--- WORK ORDER ---
Exact repetition of the data is the whole task.

--- RECORDS FOR THE TASK ---

▼

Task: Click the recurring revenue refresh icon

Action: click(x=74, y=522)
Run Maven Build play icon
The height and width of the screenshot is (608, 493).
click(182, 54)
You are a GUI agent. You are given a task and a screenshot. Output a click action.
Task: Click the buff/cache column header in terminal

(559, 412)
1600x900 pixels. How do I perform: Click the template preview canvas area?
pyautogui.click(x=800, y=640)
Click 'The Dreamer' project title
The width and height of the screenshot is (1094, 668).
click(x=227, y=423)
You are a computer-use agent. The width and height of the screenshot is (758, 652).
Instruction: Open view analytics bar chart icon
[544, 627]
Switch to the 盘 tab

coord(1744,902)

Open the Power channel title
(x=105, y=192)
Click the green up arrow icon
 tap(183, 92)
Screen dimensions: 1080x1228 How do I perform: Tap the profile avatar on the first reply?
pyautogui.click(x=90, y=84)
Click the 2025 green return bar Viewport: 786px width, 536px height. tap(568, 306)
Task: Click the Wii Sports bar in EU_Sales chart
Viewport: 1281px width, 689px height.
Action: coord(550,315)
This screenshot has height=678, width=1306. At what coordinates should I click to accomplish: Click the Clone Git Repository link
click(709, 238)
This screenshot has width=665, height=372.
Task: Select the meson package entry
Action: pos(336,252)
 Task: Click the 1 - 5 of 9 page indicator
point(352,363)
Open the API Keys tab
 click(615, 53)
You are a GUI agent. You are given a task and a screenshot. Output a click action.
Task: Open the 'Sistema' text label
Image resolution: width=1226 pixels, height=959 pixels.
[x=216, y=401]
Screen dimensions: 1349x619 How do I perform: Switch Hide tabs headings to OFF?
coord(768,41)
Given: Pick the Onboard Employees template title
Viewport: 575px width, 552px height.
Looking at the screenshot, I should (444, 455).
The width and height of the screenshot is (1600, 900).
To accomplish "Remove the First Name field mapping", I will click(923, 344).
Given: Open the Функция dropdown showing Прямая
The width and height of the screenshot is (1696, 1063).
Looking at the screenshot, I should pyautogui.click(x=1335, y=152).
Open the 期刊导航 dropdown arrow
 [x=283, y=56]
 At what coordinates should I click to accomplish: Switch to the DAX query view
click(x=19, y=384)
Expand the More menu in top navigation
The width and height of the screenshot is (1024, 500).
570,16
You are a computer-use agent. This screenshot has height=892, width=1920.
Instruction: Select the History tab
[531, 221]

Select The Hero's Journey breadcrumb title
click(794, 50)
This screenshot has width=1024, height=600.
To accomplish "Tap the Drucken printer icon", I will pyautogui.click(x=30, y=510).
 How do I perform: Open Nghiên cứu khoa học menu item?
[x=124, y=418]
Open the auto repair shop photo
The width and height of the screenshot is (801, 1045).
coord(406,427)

▲

--- RESPONSE BOX ---
Task: Click the recurring revenue refresh icon

Action: click(x=74, y=522)
Run Maven Build play icon
The height and width of the screenshot is (608, 493).
click(182, 54)
You are a GUI agent. You are given a task and a screenshot. Output a click action.
Task: Click the buff/cache column header in terminal

(559, 412)
1600x900 pixels. How do I perform: Click the template preview canvas area?
pyautogui.click(x=800, y=640)
Click 'The Dreamer' project title
The width and height of the screenshot is (1094, 668).
click(x=227, y=423)
You are a computer-use agent. The width and height of the screenshot is (758, 652).
Instruction: Open view analytics bar chart icon
[544, 627]
Switch to the 盘 tab

coord(1744,902)

Open the Power channel title
(x=105, y=192)
Click the green up arrow icon
 tap(183, 92)
Screen dimensions: 1080x1228 How do I perform: Tap the profile avatar on the first reply?
pyautogui.click(x=90, y=84)
Click the 2025 green return bar Viewport: 786px width, 536px height. tap(568, 306)
Task: Click the Wii Sports bar in EU_Sales chart
Viewport: 1281px width, 689px height.
Action: coord(550,315)
This screenshot has height=678, width=1306. At what coordinates should I click to accomplish: Click the Clone Git Repository link
click(709, 238)
This screenshot has width=665, height=372.
Task: Select the meson package entry
Action: pos(336,252)
 Task: Click the 1 - 5 of 9 page indicator
point(352,363)
Open the API Keys tab
 click(615, 53)
You are a GUI agent. You are given a task and a screenshot. Output a click action.
Task: Open the 'Sistema' text label
Image resolution: width=1226 pixels, height=959 pixels.
[x=216, y=401]
Screen dimensions: 1349x619 How do I perform: Switch Hide tabs headings to OFF?
coord(768,41)
Given: Pick the Onboard Employees template title
Viewport: 575px width, 552px height.
Looking at the screenshot, I should (444, 455).
The width and height of the screenshot is (1600, 900).
To accomplish "Remove the First Name field mapping", I will click(923, 344).
Given: Open the Функция dropdown showing Прямая
The width and height of the screenshot is (1696, 1063).
Looking at the screenshot, I should pyautogui.click(x=1335, y=152).
Open the 期刊导航 dropdown arrow
 [x=283, y=56]
 At what coordinates should I click to accomplish: Switch to the DAX query view
click(x=19, y=384)
Expand the More menu in top navigation
The width and height of the screenshot is (1024, 500).
570,16
You are a computer-use agent. This screenshot has height=892, width=1920.
Instruction: Select the History tab
[531, 221]

Select The Hero's Journey breadcrumb title
click(794, 50)
This screenshot has width=1024, height=600.
To accomplish "Tap the Drucken printer icon", I will pyautogui.click(x=30, y=510).
 How do I perform: Open Nghiên cứu khoa học menu item?
[x=124, y=418]
Open the auto repair shop photo
The width and height of the screenshot is (801, 1045).
coord(406,427)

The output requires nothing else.